L'importation de masse énorme de profs venus de Syrie ou de Palestine, avec comme principaux critères de recrutement la connaissance du Coran et la maitrise de l'Arabe. Ils ont été embauchés en bonne partie pour chasser les coopérants français qui bossaient encore sur place (je n'ai cette info que par le témoignage de l'un d'eux, pas eu le temps de chercher d'autres sources). Le code de famille, adopté au début des années 80, et qui a transformé les femmes en mineures à vie tout en créant un début d'apartheid juridique visant les apostats (mariage et héritage impossible etc...).


Citation :
Enfin, ce n'est pas parce que les anciens du GSPC (Abou Zeïd & co.) sont majoritairement Algériens qu'AQMI est téléguidée par Alger... Tous les jihadistes sont des anciens de la guerre, et donc des Algériens. D'ailleurs avec la formule "AQMI" les recrutement se diversifie.

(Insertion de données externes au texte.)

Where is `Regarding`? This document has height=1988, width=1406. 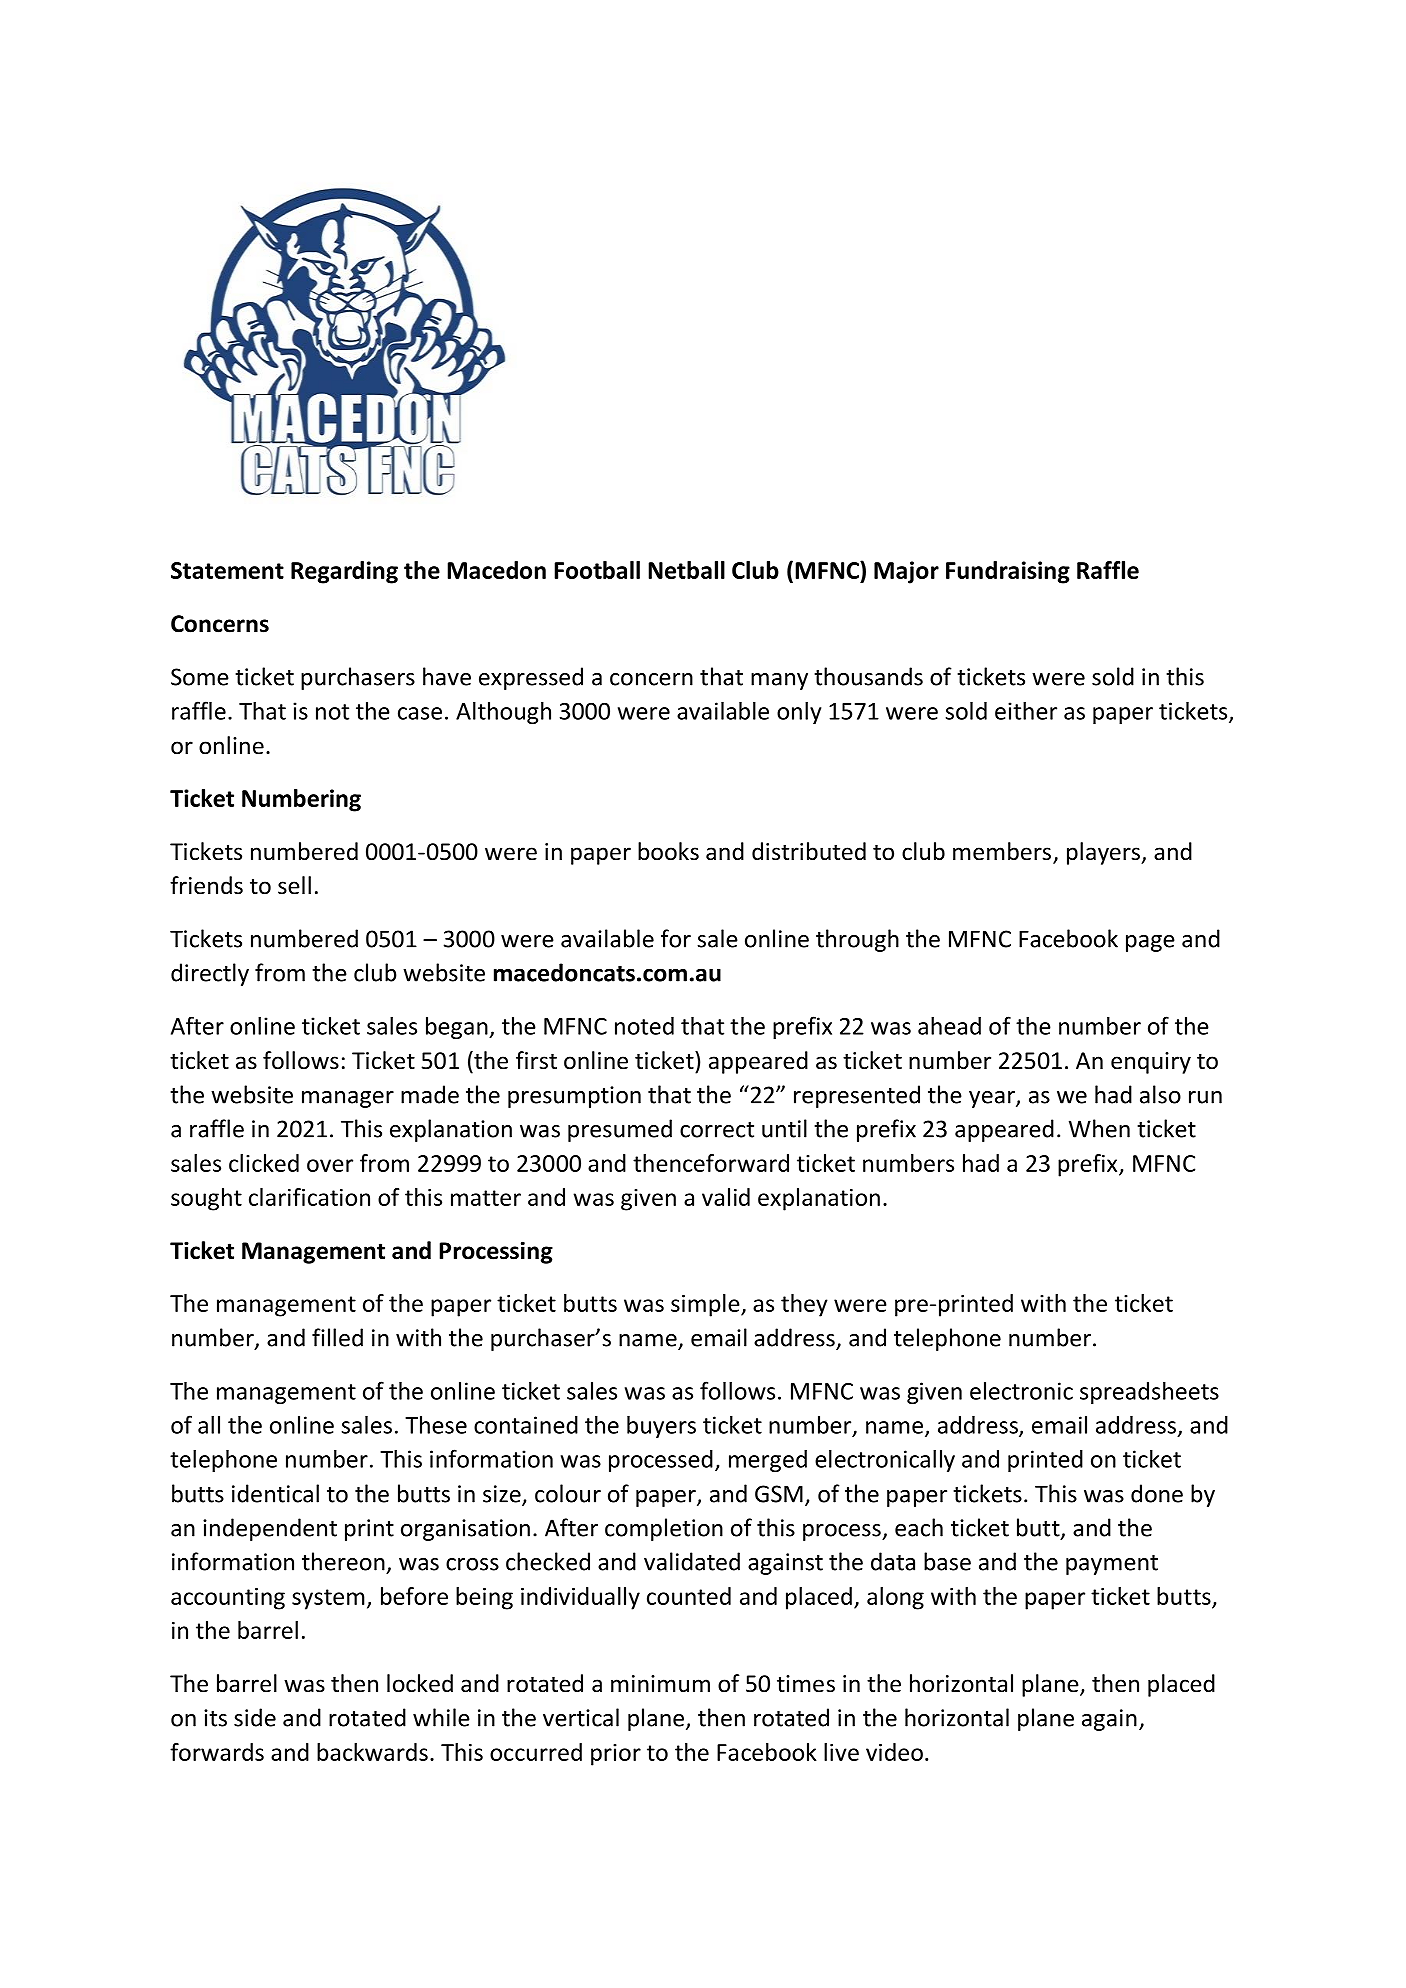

AQMI n'est certainement pas téléguidé par Alger, ça, j'en suis certain. Le problème, c'est que je soupçonne toujours les barbouzes de se croire plus forts qu'ils ne le sont. C'est le syndrome pakistanais (entre autres...), l'illusion du pouvoir qui pense pouvoir influencer un mouvement en réalité totalement incontrôlable. C'est un truc qui frappe souvent les états où les militaires ne se sentent plus pisser et profitent de lucratifs business, comme les USA, le Pakistan ou l'Algérie. Sans doute pas une fatalité, mais un risque : l'idée qu'on puisse instrumentaliser des excités pour faire le sale boulot est souvent trop tentantes pour les galonnés (cf aussi les Loups gris en Turquie, ou bien les milieux militaro-mafieux en Russie, ou bien les narco-paramilitaires en Colombie etc.).